▶ [ABOUT THIS EXERCISE] Quote all the lines below word for word, leaving out the pictures.

====== EXCERPTED DATA

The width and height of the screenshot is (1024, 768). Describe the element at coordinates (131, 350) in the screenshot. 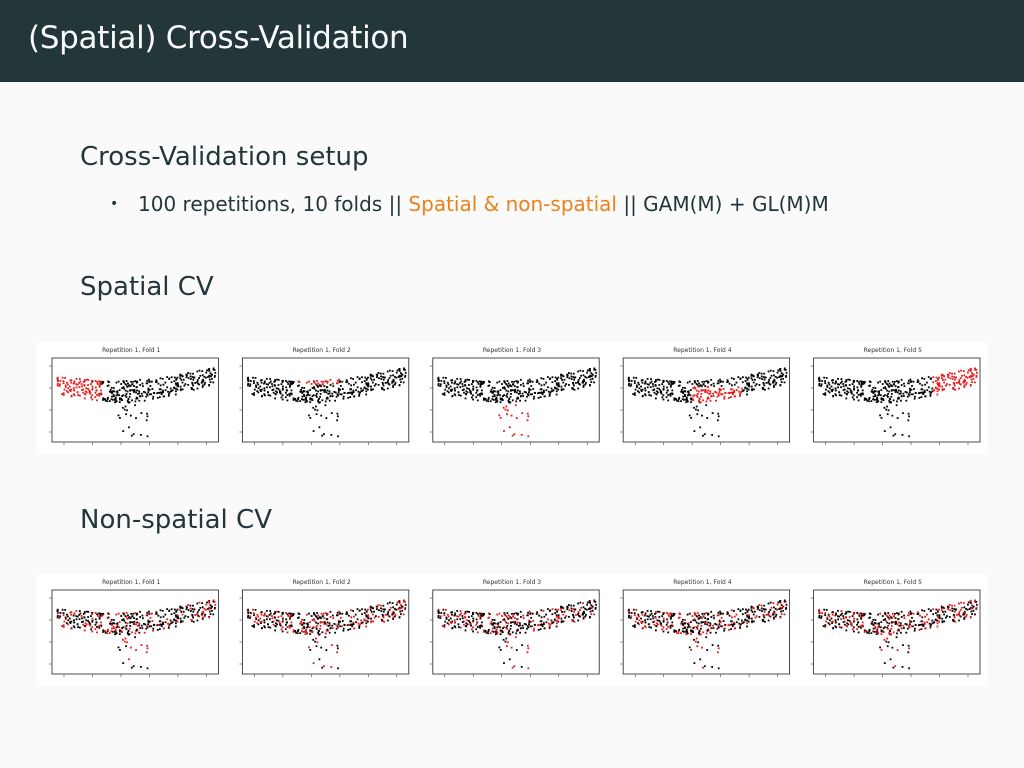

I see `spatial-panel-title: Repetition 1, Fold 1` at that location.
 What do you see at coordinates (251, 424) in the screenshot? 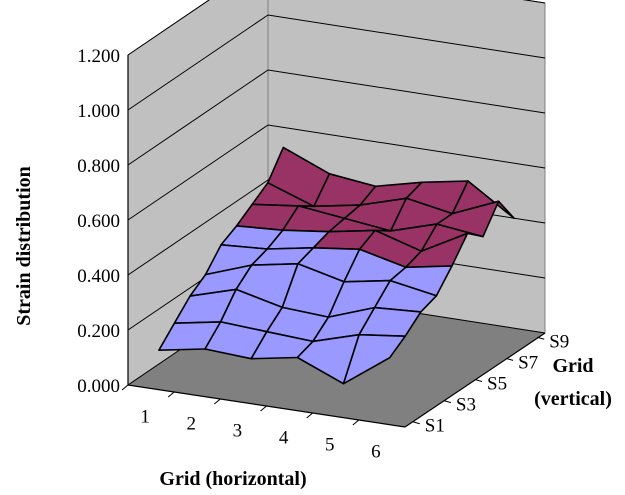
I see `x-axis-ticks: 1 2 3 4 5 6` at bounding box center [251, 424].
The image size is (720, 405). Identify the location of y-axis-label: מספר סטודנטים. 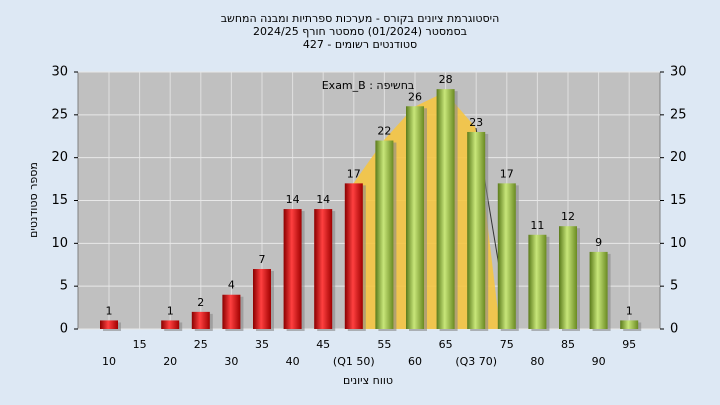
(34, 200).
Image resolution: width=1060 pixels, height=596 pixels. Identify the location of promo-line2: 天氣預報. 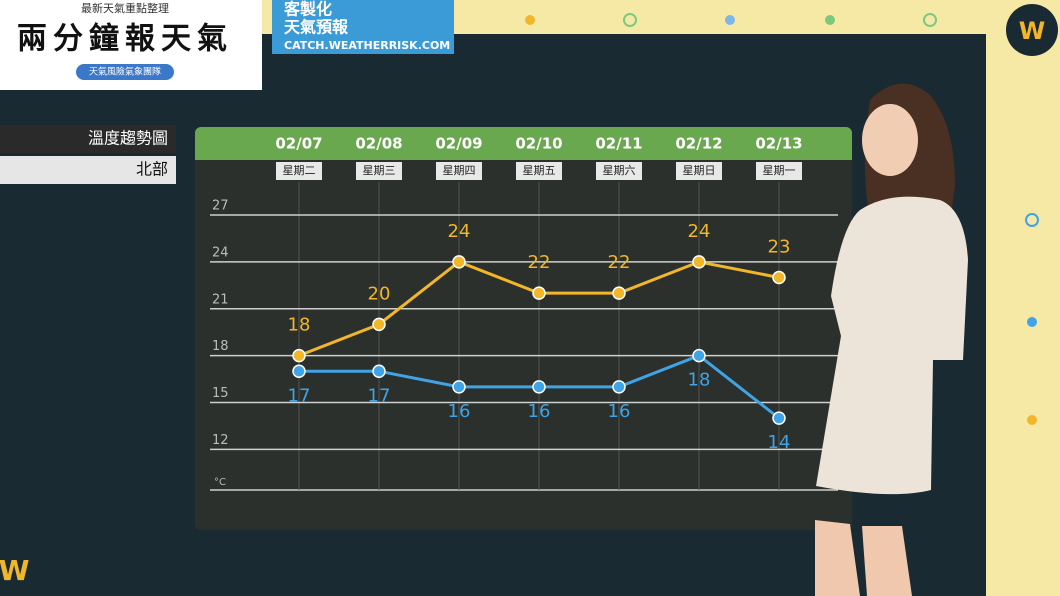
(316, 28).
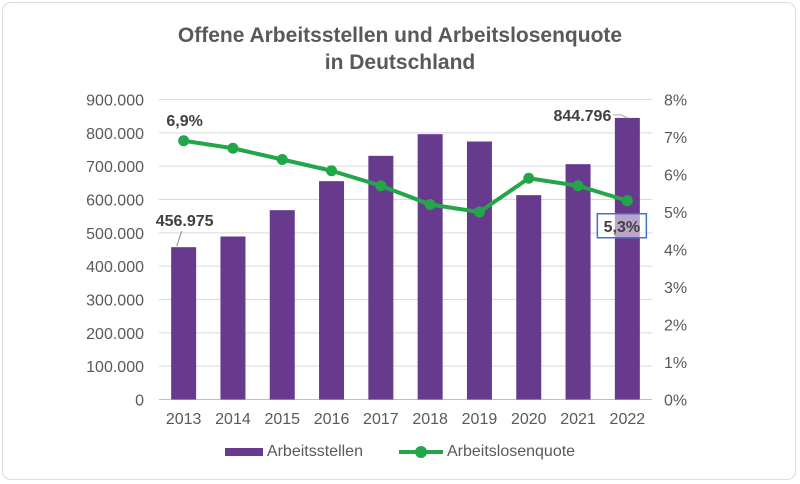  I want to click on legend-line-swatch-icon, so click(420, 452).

============

▶ [ANSWER BOX]
The width and height of the screenshot is (1024, 768). Describe the element at coordinates (131, 350) in the screenshot. 

I see `spatial-panel-title: Repetition 1, Fold 1` at that location.
 What do you see at coordinates (251, 424) in the screenshot? 
I see `x-axis-ticks: 1 2 3 4 5 6` at bounding box center [251, 424].
The image size is (720, 405). Identify the location of y-axis-label: מספר סטודנטים. 
(34, 200).
Image resolution: width=1060 pixels, height=596 pixels. Identify the location of promo-line2: 天氣預報. 
(316, 28).
  I want to click on legend-line-swatch-icon, so click(420, 452).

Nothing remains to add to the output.